Selected text ▸

# Noob questions/suggestions needed



## tikidoc (Feb 27, 2011)

I'm looking for suggestions. The long term goal is to try to set things up so that we can listen to music (stored on the computer) throughout the house, but I'd be happy just getting good sound in the living room to start. I have not purchased much as far as audio equipment (other than portable stuff - iPod with above average earbuds and a Bose iPod dock system) for quite a while, so please talk to me like I'm an idiot. We have a fairly large library of music that we have stored on iTunes (loss-less format for the stuff we have added recently). The computer is a less than year old Apple iMac. When it comes to the computer end of things, I would prefer to stick with Apple products.

As far as our home wifi network, we don't currently have much. We just moved to a new house. In the old one, we had DSL internet access and had a basic home network set up but we recently moved to a house out in the boonies, and our internet access is through a Verizon mifi card. I think it has some basic network capabilities but all we have used it for is internet access on 2 computers. So at this point, since we pay for internet service by the GB, video streaming (Netflix, etc.) and internet radio are not an option until we get DSL or cable (and we have no idea when that may be) but a receiver that can be used for this later is ideal, and I'd like to be able to have the speakers function with the TV. At this time, audio stored on the computer is my main concern but I want to get a fairly "future-proof" receiver.

So, if I was looking to spend in the range of $700, what is the best way to turn the music on iTunes into good sound, with the flexibility to use the components as part of a system to have music throughout the house as I add to the system and put speakers in more rooms. Oh, and as far as the size of the room, etc., it is going to change because we are going to be adding on to the house in the next year (great room and master suite). 

Any help would be appreciated. I was looking at the Onkyo TX-SR707 that I found reconditioned for about $400, and a $300 set of Fluance speakers. With that receiver, would I need a separate DAC to listen to music stored on the computer?

Sorry if I sound like an idiot, the last time I bought a component system, CDs were brand new.


----------



## Jungle Jack (Jul 28, 2009)

Brief A ▸
Reproduce word for word the stretch of the records from their first line through the line containing "The image size is (1024, 768).", with both ends included.

Dataset entries ▸
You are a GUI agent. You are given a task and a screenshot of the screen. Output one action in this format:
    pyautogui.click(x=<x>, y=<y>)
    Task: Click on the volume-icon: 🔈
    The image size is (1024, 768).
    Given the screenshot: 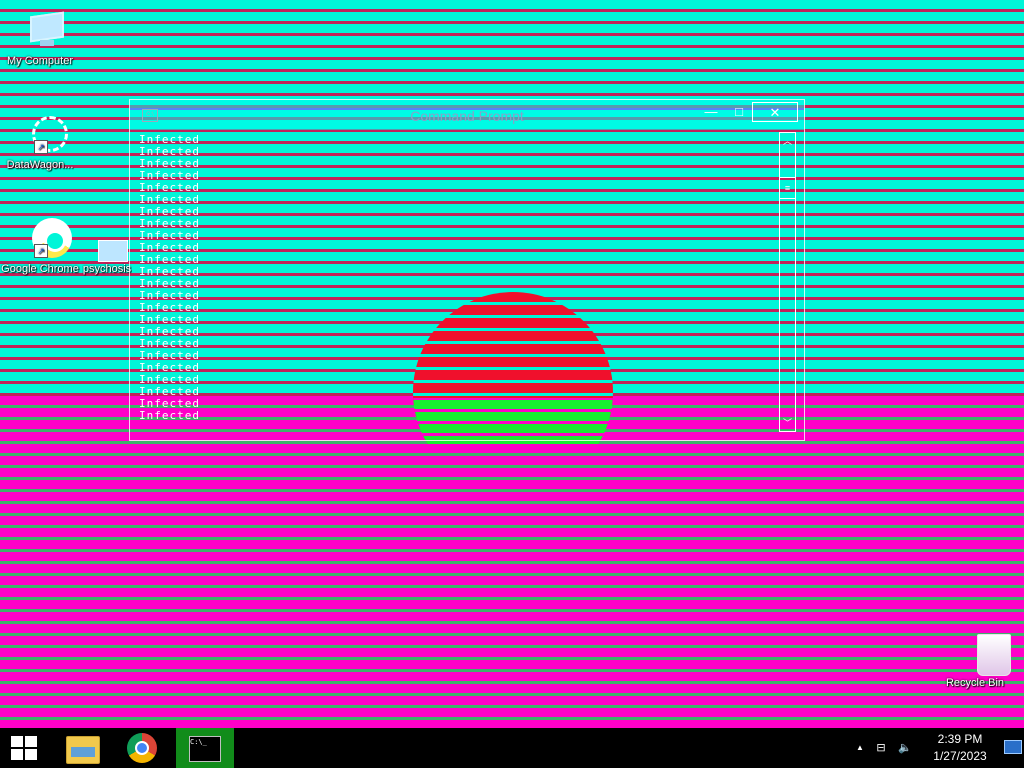 What is the action you would take?
    pyautogui.click(x=905, y=748)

Brief B ▸
Quote the stretch of the home audio forum thread from "So, if I was" through "were brand new.".

Output A ▸
You are a GUI agent. You are given a task and a screenshot of the screen. Output one action in this format:
    pyautogui.click(x=<x>, y=<y>)
    Task: Click on the volume-icon: 🔈
    The image size is (1024, 768).

Output B ▸
So, if I was looking to spend in the range of $700, what is the best way to turn the music on iTunes into good sound, with the flexibility to use the components as part of a system to have music throughout the house as I add to the system and put speakers in more rooms. Oh, and as far as the size of the room, etc., it is going to change because we are going to be adding on to the house in the next year (great room and master suite). 

Any help would be appreciated. I was looking at the Onkyo TX-SR707 that I found reconditioned for about $400, and a $300 set of Fluance speakers. With that receiver, would I need a separate DAC to listen to music stored on the computer?

Sorry if I sound like an idiot, the last time I bought a component system, CDs were brand new.